Retype the line with "Where should I" exactly. Then retype every line after it through the end of the entries below, and nothing more, leaving out pictures.

● Information
● ● ● ●
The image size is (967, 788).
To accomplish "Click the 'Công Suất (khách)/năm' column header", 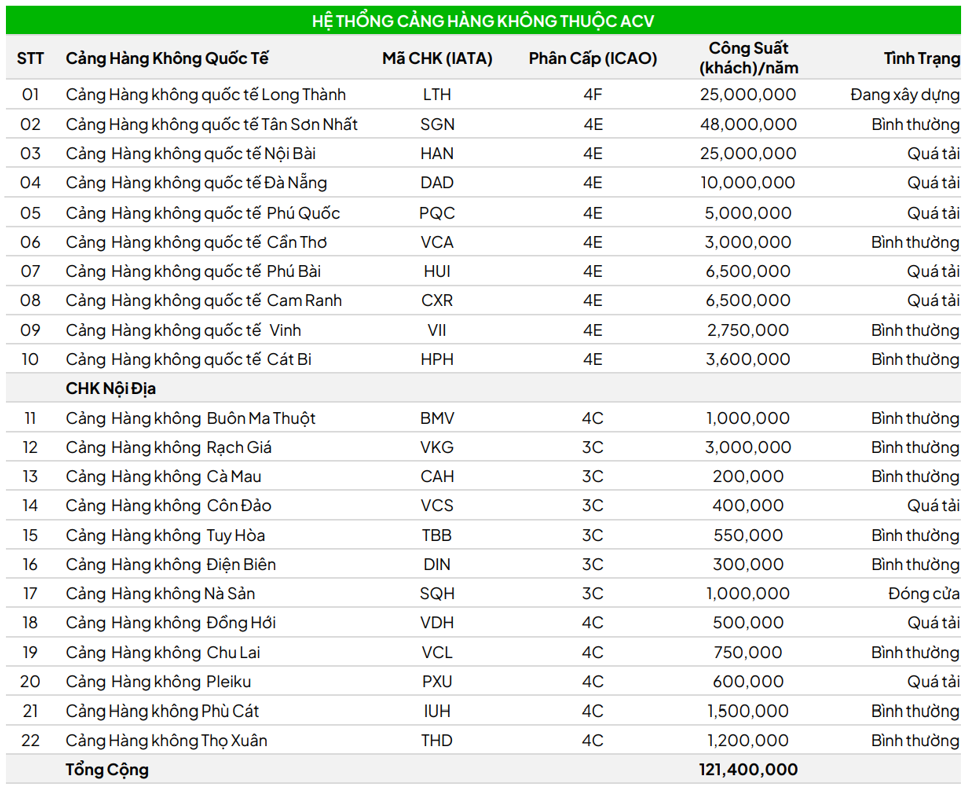I will pos(749,58).
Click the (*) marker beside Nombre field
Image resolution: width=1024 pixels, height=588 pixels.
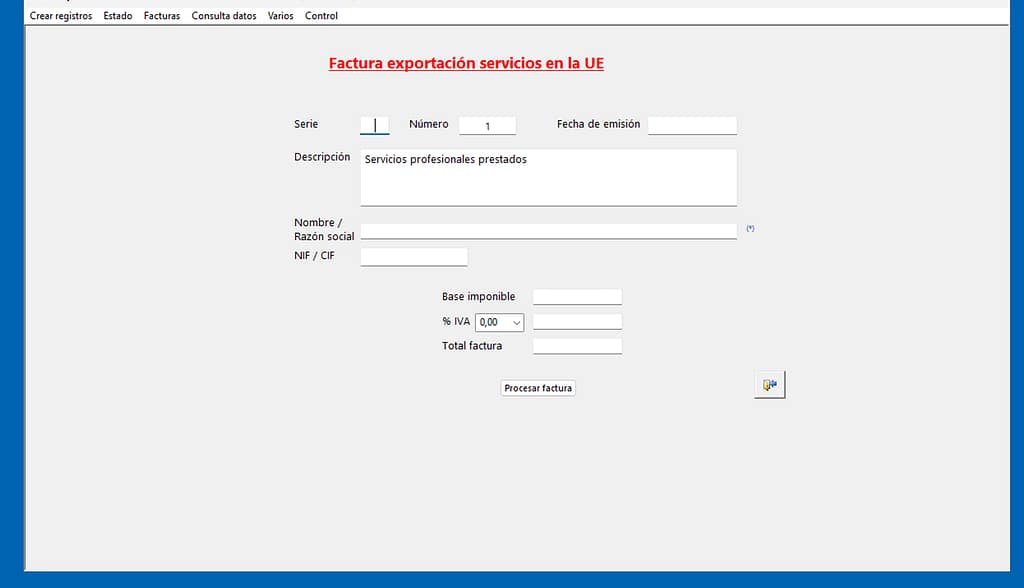click(x=750, y=229)
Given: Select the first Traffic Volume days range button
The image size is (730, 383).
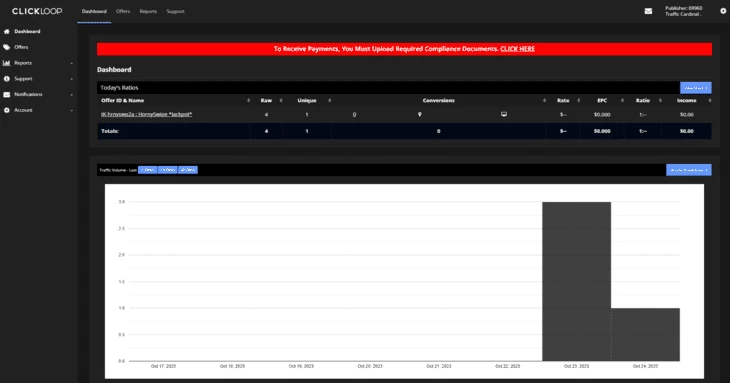Looking at the screenshot, I should [x=148, y=170].
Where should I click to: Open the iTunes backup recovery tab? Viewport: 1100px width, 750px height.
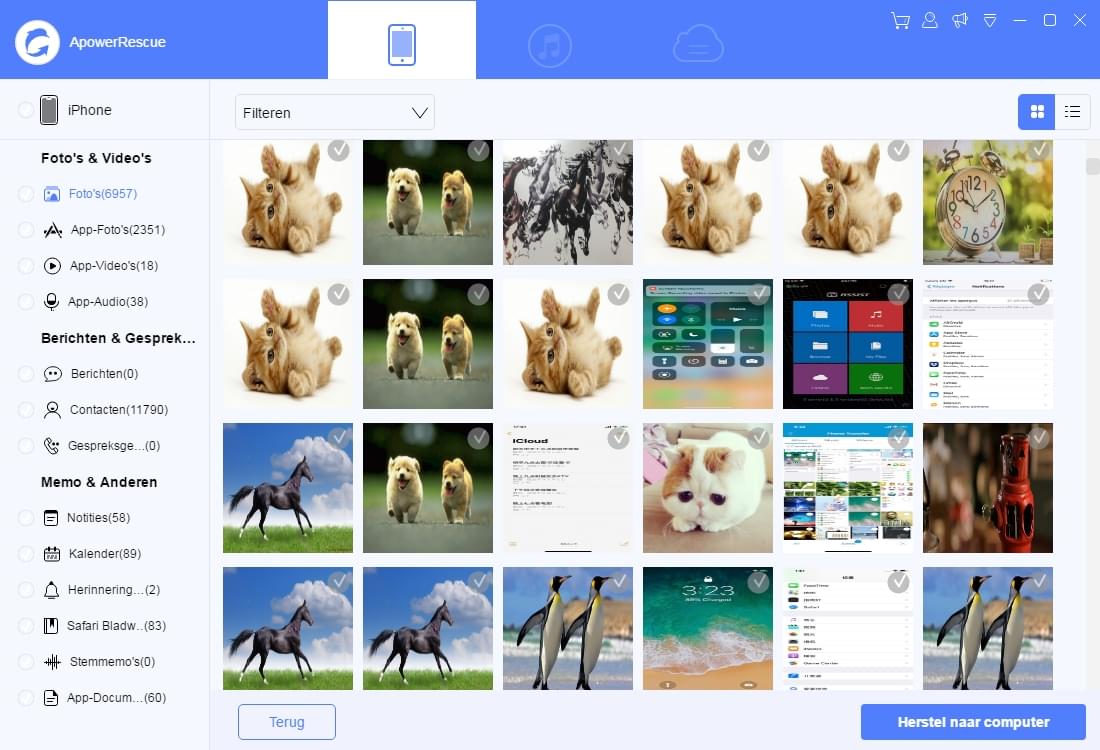point(550,45)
● ● ● ●
● Exercise result
Where should I click to: Open the iTunes backup recovery tab? Viewport: 1100px width, 750px height.
point(550,45)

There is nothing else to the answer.